Air Doll
Dans un appartement silencieux et sans vie de Tokyo, un homme d'une quarantaine d'années parle avec affection à une poupée gonflable, la touche, lui fait l'amour. Tous les soirs, en rentrant du travail, c'est le même rituel. Un beau jour, comme par magie, la poupée de plastique et d'air, baptisée Nozomi, cligne des yeux. Elle prend peu à peu vie. À présent, la voilà seule dans les rues de la mégapole, profitant de l'absence de son « maître » pour partir à la découverte de ce nouveau monde qui s'offre à elle, plein d'immeubles impersonnels qui poussent comme des champignons et où subsistent parfois, dans les interstices, quelques zestes de poésie.
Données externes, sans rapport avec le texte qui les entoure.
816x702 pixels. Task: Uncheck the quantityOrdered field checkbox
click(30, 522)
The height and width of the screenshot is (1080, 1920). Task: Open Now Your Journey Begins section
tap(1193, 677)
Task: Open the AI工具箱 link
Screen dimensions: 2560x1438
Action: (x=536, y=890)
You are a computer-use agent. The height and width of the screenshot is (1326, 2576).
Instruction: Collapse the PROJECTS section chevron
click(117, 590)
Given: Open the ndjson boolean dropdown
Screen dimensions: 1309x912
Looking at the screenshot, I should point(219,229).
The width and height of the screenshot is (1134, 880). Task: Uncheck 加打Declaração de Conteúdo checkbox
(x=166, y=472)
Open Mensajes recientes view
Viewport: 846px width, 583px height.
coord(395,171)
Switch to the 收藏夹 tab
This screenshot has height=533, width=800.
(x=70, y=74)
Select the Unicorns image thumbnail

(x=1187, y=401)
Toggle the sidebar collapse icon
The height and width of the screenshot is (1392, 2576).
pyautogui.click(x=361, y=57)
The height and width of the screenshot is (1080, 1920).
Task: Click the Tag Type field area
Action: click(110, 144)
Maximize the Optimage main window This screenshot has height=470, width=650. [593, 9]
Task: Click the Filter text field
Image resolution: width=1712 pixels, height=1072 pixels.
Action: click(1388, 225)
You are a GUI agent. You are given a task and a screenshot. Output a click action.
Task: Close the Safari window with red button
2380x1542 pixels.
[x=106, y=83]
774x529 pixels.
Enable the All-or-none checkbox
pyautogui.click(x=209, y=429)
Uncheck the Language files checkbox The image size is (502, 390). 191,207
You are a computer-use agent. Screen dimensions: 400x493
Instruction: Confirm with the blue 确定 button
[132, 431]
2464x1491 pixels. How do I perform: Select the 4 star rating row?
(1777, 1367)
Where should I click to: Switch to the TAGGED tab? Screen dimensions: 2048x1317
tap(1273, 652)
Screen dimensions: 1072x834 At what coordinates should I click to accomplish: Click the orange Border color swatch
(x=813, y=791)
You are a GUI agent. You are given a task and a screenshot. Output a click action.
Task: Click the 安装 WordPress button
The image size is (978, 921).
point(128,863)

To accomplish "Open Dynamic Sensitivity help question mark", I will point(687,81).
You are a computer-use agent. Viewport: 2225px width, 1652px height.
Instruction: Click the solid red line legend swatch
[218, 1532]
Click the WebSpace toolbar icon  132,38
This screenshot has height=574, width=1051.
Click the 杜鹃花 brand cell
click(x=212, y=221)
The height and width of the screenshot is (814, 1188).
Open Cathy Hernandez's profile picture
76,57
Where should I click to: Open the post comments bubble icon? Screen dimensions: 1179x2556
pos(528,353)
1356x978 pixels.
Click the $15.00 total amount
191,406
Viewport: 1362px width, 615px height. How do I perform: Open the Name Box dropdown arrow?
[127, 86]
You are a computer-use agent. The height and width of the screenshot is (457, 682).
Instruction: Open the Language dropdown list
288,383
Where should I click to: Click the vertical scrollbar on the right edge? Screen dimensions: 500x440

Dans une rue, une boutique l'intrigue particulièrement : un vidéoclub. On y recrute une vendeuse…
Via une fable fantastique et urbaine au postulat casse‑gueule, adaptée d'un manga, Kore‑Eda (nominé pour la Palme d'or pour Nobody Knows en 2004, et également connu pour Still Walking et After Life) livre sa vision mélancolique et éthérée d'un monde dont il symbolise le vide existentiel par celui, bien réel, qui emplit l'enveloppe de plastique de sa poupée. Le réalisateur file donc la métaphore tout au long de son film, allant jusqu'à faire avouer à ses personnages qu'ils sont aussi vides à l'intérieur que l'est Nozomi.
Le metteur en scène ne se contente pas de cette image, profitant de la spécificité de son personnage principal, mi‑humain mi‑objet, pour tenter une seconde métaphore, celle de la femme japonaise : en retrait, en silences, en pulsions inassouvies tandis que l'homme la désire selon des fantasmes standardisés (voir la conception des visages des poupées gonflables dans l'usine ou encore la garde‑robe très enfantine de Nozomi).
Le procédé est parfois facile, mais permet à Kore‑Eda de livrer quelques séquences fortes, pleines de poésie et parfois étrangement érotiques, déplaçant sa caméra avec une lenteur contemplative, comme pour mieux ralentir la société qu'il filme, monde agité par un flux perpétuel et ininterrompu et où tout est interchangeable, jetable. Décidément, la mégapole japonaise vue par ses contemporains semble, au mieux, plongée dans un spleen inconsolable, au pire, comme chez Sono Sion (Suicide Club) ou Tetsuya Nakashima (Confessions), tourmentée par ses démons, l'individualisme en tête.